Dr. Ashley Ellis, the Assistant Medical Director at Bloodworks Northwest could never figure out why Black History Month was only confined to February. Here at Bloodworks, she’s deeply involved in the “All of Us,” a research program that aims to level the playing field when it comes to health care. She’s also been at the forefront of our response to the recent national blood emergency and its impact on Transfusion Services. That’s why her pager is always going off. What drives a committed professional like this? As Bloodworks 101 producer John Yeager tells us, it all started with Ashley’s big sister, Sonya. Episode transcript below:
John: How are you doing with everything?
Dr. Ellis: As far as really everything or…? Yeah, I’m hanging in there. Yeah, it’s been tough, but I’m doing okay.
John: Tell me about your job at Bloodworks Northwest.
Dr. Ellis: My position title is assistant medical director. And at the labs, I cover the transfusion service lab for regional hospitals, including Swedish. I cover the reference lab, red cell genomics, and apheresis. And so those are the services that I currently cover. And I also teach University of Washington residents and fellows.
John: I’m sorry. I pulled it away as you said that. And I also…
Dr. Ellis: And I also teach University of Washington residents and fellows.
John: Transfusions, boy, I mean, talk about a time to be in charge of transfusions when we’re code red all the time.
Dr. Ellis: Yeah. You get used to it. It’s honestly like chronic crisis mode, and we’ve sort of gotten used to it. Unfortunately, it’s not a good thing. Oh, see, that’s proof of it right there. I think it’s dialysis. Taken.
John: Something you have to take now?
Dr. Ellis: No. It can wait 10 minutes.
John: Okay. But a constant code red.
Dr. Ellis: Yes. Yes, it is.
John: Your beeper’s going off all the time.
Dr. Ellis: Oh, yeah. Yes, it is non-stop. I knew it would go off while I was in here.
John: So tell me about the legacy of your sister. You guys grew up together and she had a profound effect on what you ended up doing. Can you unpack that a little bit?
Dr. Ellis: Yeah. My sister, Sonja, was 11 years older than me, so she was the first girl in the family. I was the second. And so she was pretty thrilled to have a little sister and she took care of me.

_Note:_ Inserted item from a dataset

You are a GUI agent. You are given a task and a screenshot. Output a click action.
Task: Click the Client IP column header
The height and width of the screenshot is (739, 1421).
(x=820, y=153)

I spent a lot of time with her when I was young. And when I was 8, she got sick. I really didn’t know what was going on, but I knew it was her kidney. And so she had end-stage renal disease and she had to go on dialysis. And I remember saying, you know, I want to become a doctor so that I could help my sister. And I already loved math and science. So this pushed me in that direction. And also my mother is a retired nurse, RN. So I had exposure to the medical field early on. It helped propel me towards medicine.
She was just great. We were very close. She had a wonderful sense of humor. She was a great cook. She was very loving. And she kept a good attitude throughout her struggle with kidney disease. And along with that comes other things, usually, when you have a patient with kidney disease, there are other abnormalities or medical problems that come along with that. So she endured a lot with her kidney disease over 30 years. So, you know, even though I didn’t go into nephrology or transplant surgery, I still was able to use my expertise as a physician to help my sister to try to save her life. And I’m very thankful that I got the training that allowed me to be an advocate for her.

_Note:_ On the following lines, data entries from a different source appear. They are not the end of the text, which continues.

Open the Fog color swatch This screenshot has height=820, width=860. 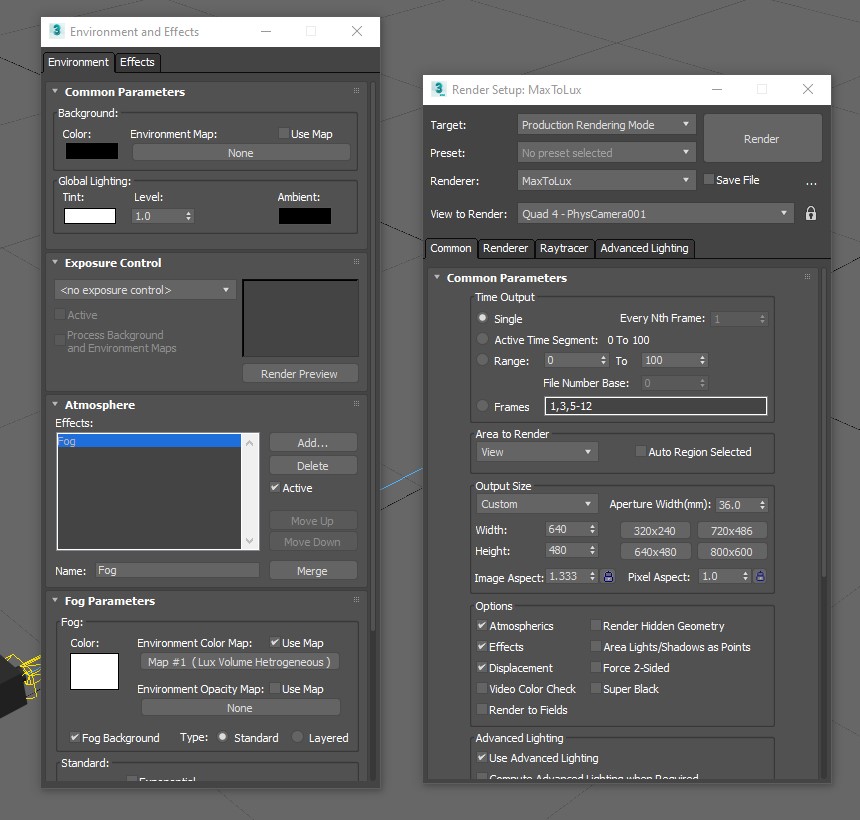click(x=94, y=671)
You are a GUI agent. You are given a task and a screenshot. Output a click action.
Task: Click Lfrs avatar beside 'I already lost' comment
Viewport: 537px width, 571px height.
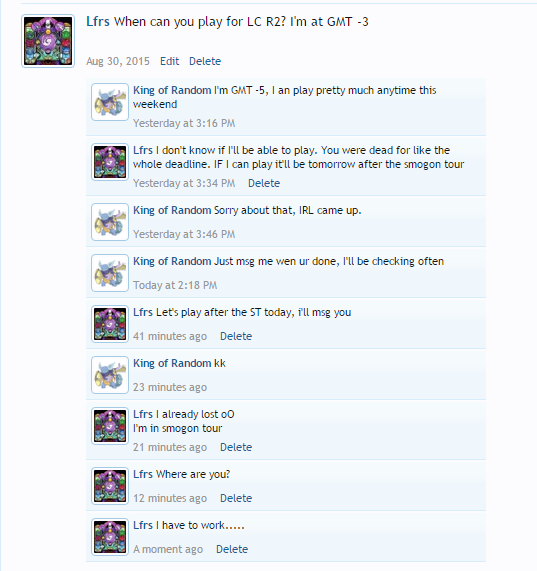[x=110, y=426]
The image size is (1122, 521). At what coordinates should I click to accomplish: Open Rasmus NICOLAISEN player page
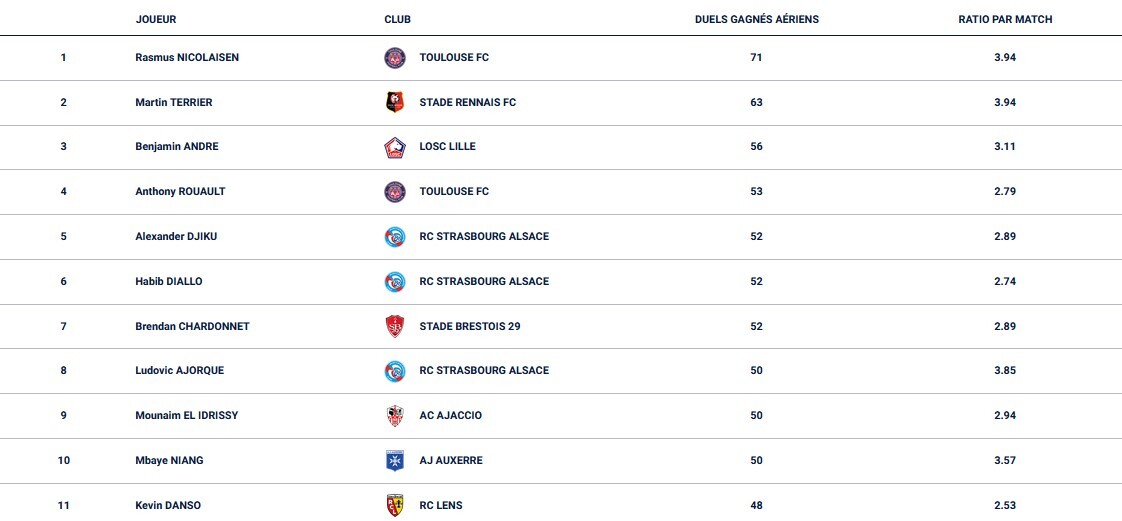[x=187, y=58]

John: She’s always over your shoulder in a way.
Dr. Ellis: Yes, always. This ring I have on is her high school class ring. So she’s always with me.
John: Did she pick on you? She is a big sister.

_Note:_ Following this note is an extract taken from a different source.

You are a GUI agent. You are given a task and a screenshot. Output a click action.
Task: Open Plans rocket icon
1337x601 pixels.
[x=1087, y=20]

Dr. Ellis: Of course, yes. But, you know, it was fine. She also really influenced me. She was an all-star athlete, but I would go to watch her at volleyball practice. And then when I got into middle school, I picked up volleyball and I actually became really good at it. And it all started because of her and that’s my favorite sport. So she really had an influence on me.
John: So tell me a little bit about this All of Us Research Program and how we’re involved and what your work is like in the program.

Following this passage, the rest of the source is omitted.